### WHAT THIS TASK INVOLVES:
A verbatim reproduction of the following listing is required; omit the pictures.

### RECORDS PROVIDED:
——————————

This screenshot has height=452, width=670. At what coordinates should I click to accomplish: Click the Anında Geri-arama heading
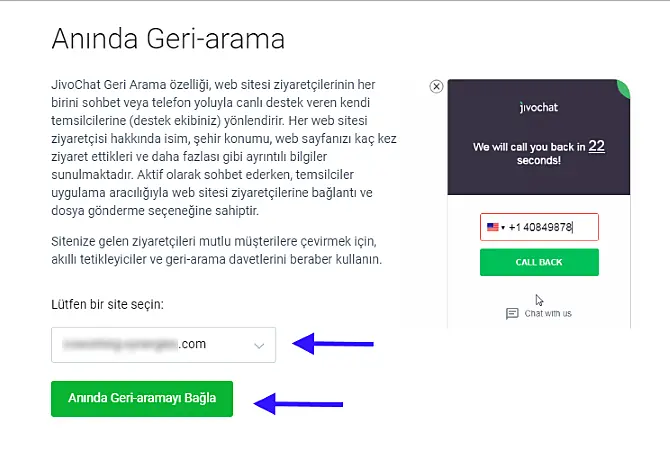coord(168,40)
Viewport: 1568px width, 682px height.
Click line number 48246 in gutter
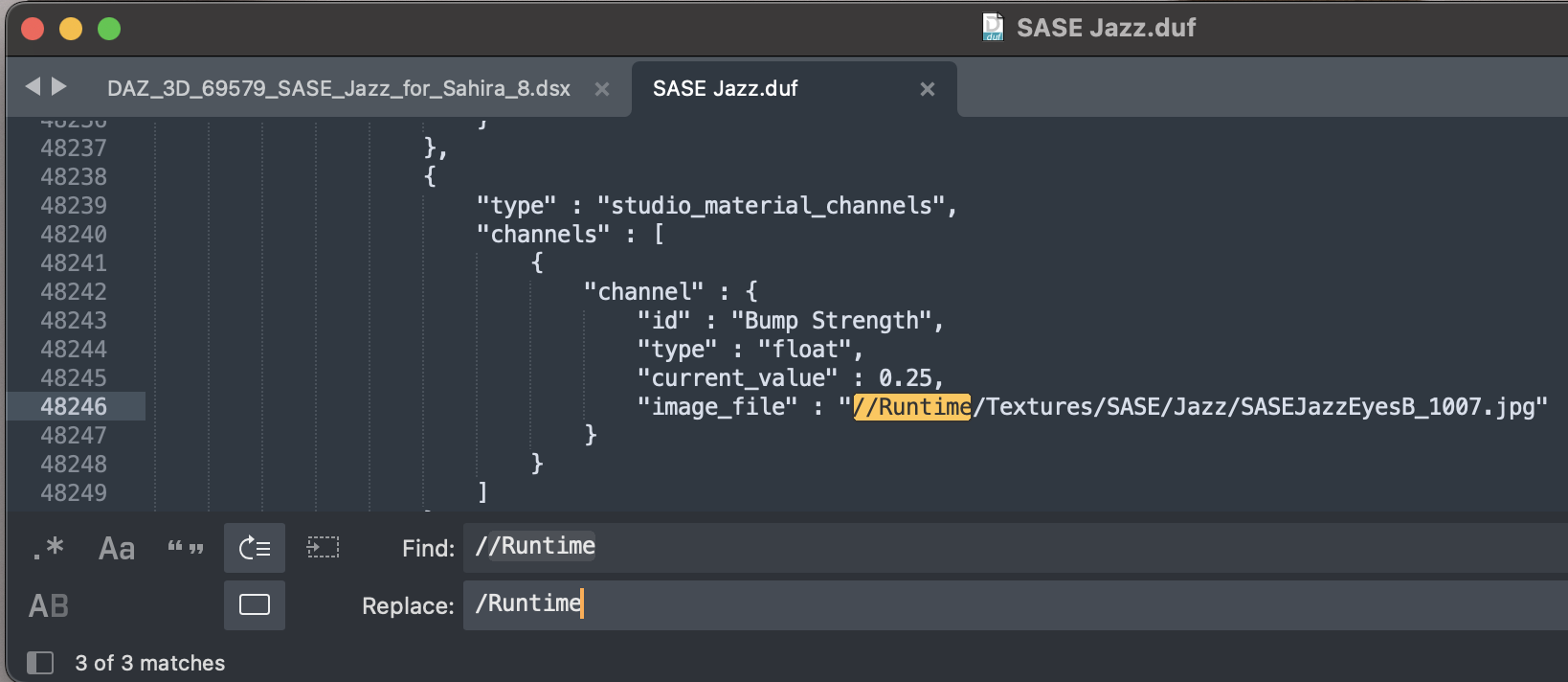[74, 406]
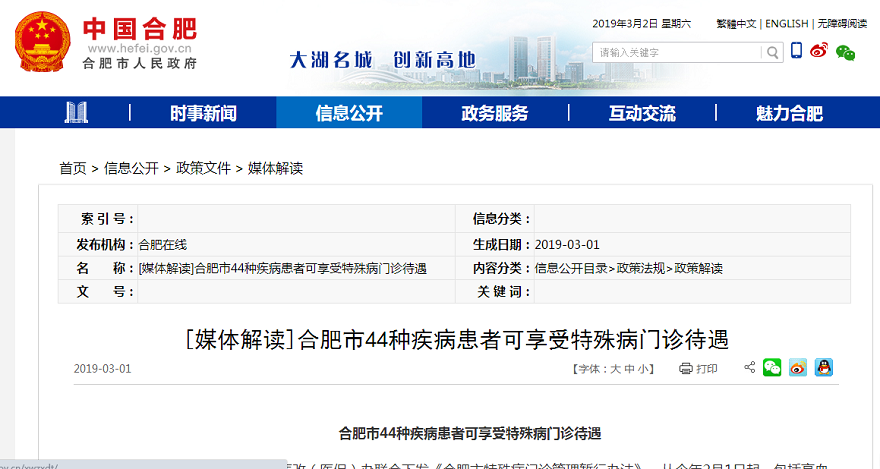Open the mobile version phone icon
Screen dimensions: 880x469
tap(796, 51)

——————————

### THE COMPLETED TASK:
This screenshot has height=452, width=670. At what coordinates should I click to accomplish: Click the Anında Geri-arama heading
coord(168,40)
Viewport: 1568px width, 682px height.
Click line number 48246 in gutter
[74, 406]
Open the mobile version phone icon
Screen dimensions: 880x469
tap(796, 51)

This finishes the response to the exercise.